Segment Open
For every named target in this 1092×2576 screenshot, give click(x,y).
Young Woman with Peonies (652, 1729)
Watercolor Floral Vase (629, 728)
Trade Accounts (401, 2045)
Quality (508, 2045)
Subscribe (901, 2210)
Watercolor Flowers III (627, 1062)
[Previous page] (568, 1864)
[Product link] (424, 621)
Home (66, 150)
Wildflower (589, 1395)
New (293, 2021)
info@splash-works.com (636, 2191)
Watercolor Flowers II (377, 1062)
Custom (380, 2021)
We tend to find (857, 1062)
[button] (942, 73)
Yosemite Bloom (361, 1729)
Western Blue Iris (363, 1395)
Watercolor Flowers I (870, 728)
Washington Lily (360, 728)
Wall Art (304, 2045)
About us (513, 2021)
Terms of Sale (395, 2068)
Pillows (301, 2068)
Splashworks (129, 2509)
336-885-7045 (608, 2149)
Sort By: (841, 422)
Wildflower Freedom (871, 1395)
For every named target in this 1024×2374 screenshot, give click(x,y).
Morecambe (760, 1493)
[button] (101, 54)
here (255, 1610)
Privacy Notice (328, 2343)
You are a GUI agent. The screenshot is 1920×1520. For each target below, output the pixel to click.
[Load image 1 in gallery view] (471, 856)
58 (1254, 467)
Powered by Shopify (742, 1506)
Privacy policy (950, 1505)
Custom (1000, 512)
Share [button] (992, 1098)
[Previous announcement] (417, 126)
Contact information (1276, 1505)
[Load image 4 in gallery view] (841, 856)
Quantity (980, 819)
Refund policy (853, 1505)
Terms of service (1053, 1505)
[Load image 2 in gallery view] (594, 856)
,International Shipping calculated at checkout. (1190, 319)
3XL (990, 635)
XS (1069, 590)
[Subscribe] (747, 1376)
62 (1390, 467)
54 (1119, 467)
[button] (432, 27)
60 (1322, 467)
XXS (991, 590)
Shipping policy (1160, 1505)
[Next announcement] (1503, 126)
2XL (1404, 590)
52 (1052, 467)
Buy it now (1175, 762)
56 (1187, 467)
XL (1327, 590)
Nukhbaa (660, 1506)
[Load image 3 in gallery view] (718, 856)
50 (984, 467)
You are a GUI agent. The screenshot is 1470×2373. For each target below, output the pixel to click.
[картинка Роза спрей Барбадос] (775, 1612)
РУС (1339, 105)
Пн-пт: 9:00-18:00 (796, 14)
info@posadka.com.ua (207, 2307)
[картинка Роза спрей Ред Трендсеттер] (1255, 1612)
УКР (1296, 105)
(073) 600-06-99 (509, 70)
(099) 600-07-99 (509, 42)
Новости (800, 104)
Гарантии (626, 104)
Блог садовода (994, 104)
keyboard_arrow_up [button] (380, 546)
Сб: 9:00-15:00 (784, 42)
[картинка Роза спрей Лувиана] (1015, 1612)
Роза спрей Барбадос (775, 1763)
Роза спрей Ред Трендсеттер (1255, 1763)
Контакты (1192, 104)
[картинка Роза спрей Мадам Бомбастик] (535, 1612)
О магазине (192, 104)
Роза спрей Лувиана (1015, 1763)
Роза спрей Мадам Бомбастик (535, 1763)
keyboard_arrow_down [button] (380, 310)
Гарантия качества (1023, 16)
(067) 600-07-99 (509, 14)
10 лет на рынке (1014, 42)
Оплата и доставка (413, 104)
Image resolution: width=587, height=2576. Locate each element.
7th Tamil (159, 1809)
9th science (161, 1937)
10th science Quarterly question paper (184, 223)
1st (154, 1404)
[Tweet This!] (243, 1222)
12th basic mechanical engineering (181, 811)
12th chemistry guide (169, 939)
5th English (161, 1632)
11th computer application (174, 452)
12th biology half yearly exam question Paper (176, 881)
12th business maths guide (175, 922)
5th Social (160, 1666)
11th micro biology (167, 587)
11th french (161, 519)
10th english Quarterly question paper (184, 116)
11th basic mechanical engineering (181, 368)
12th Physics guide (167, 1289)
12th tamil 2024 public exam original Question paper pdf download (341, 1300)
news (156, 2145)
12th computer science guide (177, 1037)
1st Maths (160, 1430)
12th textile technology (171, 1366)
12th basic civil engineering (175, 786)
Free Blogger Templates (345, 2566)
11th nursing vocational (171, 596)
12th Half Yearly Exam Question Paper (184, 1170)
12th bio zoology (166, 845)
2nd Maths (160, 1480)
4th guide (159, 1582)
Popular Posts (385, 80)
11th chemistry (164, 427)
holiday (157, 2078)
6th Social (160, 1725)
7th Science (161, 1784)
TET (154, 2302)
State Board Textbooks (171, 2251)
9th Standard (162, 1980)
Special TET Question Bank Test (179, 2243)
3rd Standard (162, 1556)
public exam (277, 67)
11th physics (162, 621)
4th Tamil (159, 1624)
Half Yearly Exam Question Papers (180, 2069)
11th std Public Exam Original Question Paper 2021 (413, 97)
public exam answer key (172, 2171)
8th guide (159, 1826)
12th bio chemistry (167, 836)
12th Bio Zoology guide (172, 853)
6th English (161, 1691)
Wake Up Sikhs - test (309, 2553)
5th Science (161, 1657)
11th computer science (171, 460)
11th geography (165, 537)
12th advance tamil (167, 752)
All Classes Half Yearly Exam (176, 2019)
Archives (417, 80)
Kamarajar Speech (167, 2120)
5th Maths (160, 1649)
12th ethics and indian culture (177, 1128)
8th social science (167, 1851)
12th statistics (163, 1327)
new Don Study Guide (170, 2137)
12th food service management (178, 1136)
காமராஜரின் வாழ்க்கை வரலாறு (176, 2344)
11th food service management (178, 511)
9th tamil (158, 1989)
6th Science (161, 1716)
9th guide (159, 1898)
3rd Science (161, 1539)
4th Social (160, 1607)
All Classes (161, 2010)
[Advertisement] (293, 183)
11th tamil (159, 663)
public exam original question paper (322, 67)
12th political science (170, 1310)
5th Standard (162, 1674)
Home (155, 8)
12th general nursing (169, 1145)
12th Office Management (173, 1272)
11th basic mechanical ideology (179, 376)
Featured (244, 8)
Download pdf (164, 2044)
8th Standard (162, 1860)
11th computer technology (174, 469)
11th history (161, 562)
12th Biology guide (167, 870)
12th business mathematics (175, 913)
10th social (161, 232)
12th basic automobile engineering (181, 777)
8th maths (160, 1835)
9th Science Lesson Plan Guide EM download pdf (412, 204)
Segment Closed
▶ **EXERCISE DIRECTIONS**
The first line of the listing above through the line containing "Contact information (1276, 1505)": print exactly that, both ends included.

▶ **RESULT**
For every named target in this 1092×2576 screenshot, give click(x,y).
Young Woman with Peonies (652, 1729)
Watercolor Floral Vase (629, 728)
Trade Accounts (401, 2045)
Quality (508, 2045)
Subscribe (901, 2210)
Watercolor Flowers III (627, 1062)
[Previous page] (568, 1864)
[Product link] (424, 621)
Home (66, 150)
Wildflower (589, 1395)
New (293, 2021)
info@splash-works.com (636, 2191)
Watercolor Flowers II (377, 1062)
Custom (380, 2021)
We tend to find (857, 1062)
[button] (942, 73)
Yosemite Bloom (361, 1729)
Western Blue Iris (363, 1395)
Watercolor Flowers I (870, 728)
Washington Lily (360, 728)
Wall Art (304, 2045)
About us (513, 2021)
Terms of Sale (395, 2068)
Pillows (301, 2068)
Splashworks (129, 2509)
336-885-7045 (608, 2149)
Sort By: (841, 422)
Wildflower Freedom (871, 1395)
For every named target in this 1024×2374 screenshot, give click(x,y).
Morecambe (760, 1493)
[button] (101, 54)
here (255, 1610)
Privacy Notice (328, 2343)
You are a GUI agent. The screenshot is 1920×1520. For each target below, output the pixel to click.
[Load image 1 in gallery view] (471, 856)
58 (1254, 467)
Powered by Shopify (742, 1506)
Privacy policy (950, 1505)
Custom (1000, 512)
Share [button] (992, 1098)
[Previous announcement] (417, 126)
Contact information (1276, 1505)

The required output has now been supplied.